The trial court heard Alana’s motion for temporary orders on August 25, 2022,
and signed a temporary order pending appeal the following day. The order does not
mention the short notice of the hearing, but the docket sheet states that that trial court
granted an “Emergency Order.” In the order, the trial court states, “On August 17,
2022, Petitioner Chett M. Hutzler confirmed that the property at [address],
Coldspring, San Jacinto County [] Texas, was stipulated to be separate real property
of Movant.” Based on the stipulation, the trial court granted exclusive possession of
2 the property to Alana and ordered Chett to vacate the premises by August 27, 2022.

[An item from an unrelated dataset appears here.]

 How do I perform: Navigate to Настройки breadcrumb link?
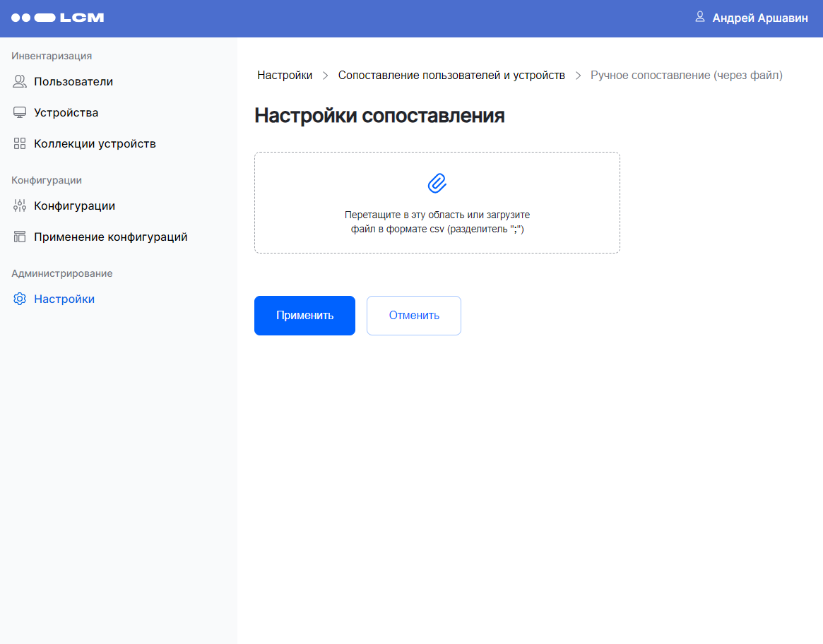coord(285,76)
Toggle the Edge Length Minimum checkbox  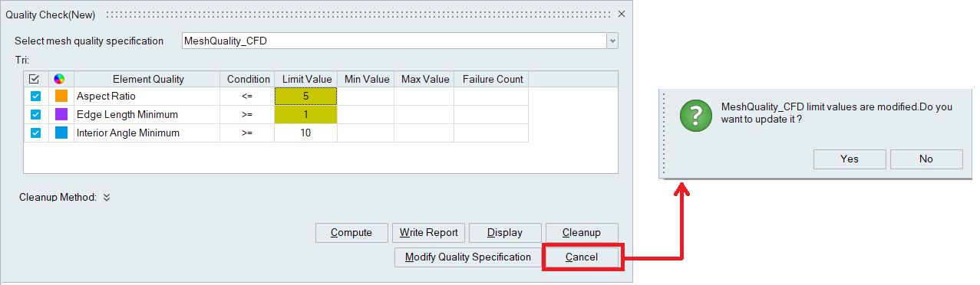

On August 26, 2022, Chett filed affidavits from his lawyers to support his complaint
that neither lawyer could attend the August 25, 2022 hearing. In a letter dated
September 1, 2022, Chett’s attorney asked the trial court to vacate the temporary
orders due to lack of adequate notice.
In his mandamus petition, Chett argues the trial court abused its discretion by
signing temporary orders after a hearing for which Alana failed to provide adequate
notice. See Tex. R. Civ. P. 21(b) (“An application to the court for an order and notice
of any hearing thereon, not presented during a hearing or trial, must be served upon
all other parties not less than three days before the time specified for the hearing,
unless otherwise provided by these rules or shortened by the court.”). In response,
Alana argues the issue is moot because Chett withdrew his motion during the
September property division proceedings. In his reply, Chett maintains he withdrew
a Motion for Enforcement but has not withdrawn his motion to vacate the active
temporary order.
The trial court did not explicitly shorten the time for notice of the hearing, but
the docket sheet indicates the trial court granted an emergency order to turn over her
separate property to Alana. See Tex. Fam. Code Ann. § 101.026 (“‘Render’ means
the pronouncement by a judge of the court’s ruling on a matter. The pronouncement
may be made orally in the presence of the court reporter or in writing, including on
3 the court’s docket sheet or by a separate written instrument.”). The trial court based
its temporary order on the parties’ stipulation that the residence was Alana’s separate
property. The complaint articulated by Chett is that the trial court considered Alana’s
motion on two days’ notice to Chett. He has not challenged the characterization of
the property as Alana’s separate property, the existence of the parties’ stipulation, or
Alana’s claim that Chett declined to ask the trial court to reconsider the temporary
order when the trial court held a hearing on the property division.
Mandamus relief is available from a section 6.709(b) order when the order
constitutes an abuse of discretion and an appeal provides an inadequate remedy. In
re Merriam, 228 S.W.3d 413, 415-16 (Tex. App.—Beaumont 2007, orig.
proceeding). In this case, however, it appears the trial court has not lost jurisdiction
to modify the temporary order. See Tex. Fam. Code Ann. § 6.709(j). Chett has had
ample opportunity to challenge Alana’s evidentiary support for the temporary order
or identify a reason why the trial court should not order Chett to surrender Alana’s
separate property to her. Under these circumstances, Chett has not shown that he is
entitled to mandamus relief.
Alana asks this Court to impose sanctions against Chett for filing a groundless
mandamus petition, which Alana argues was brought solely to delay the hearing on
the property division. See Tex. R. App. P. 52.11. We decline the request for
sanctions.
4 We deny the petition for a writ of mandamus. See Tex. R. App. P. 52.8(a).
PETITION DENIED.
PER CURIAM
Submitted on October 4, 2022 Opinion Delivered November 3, 2022
Before Kreger, Horton and Johnson, JJ.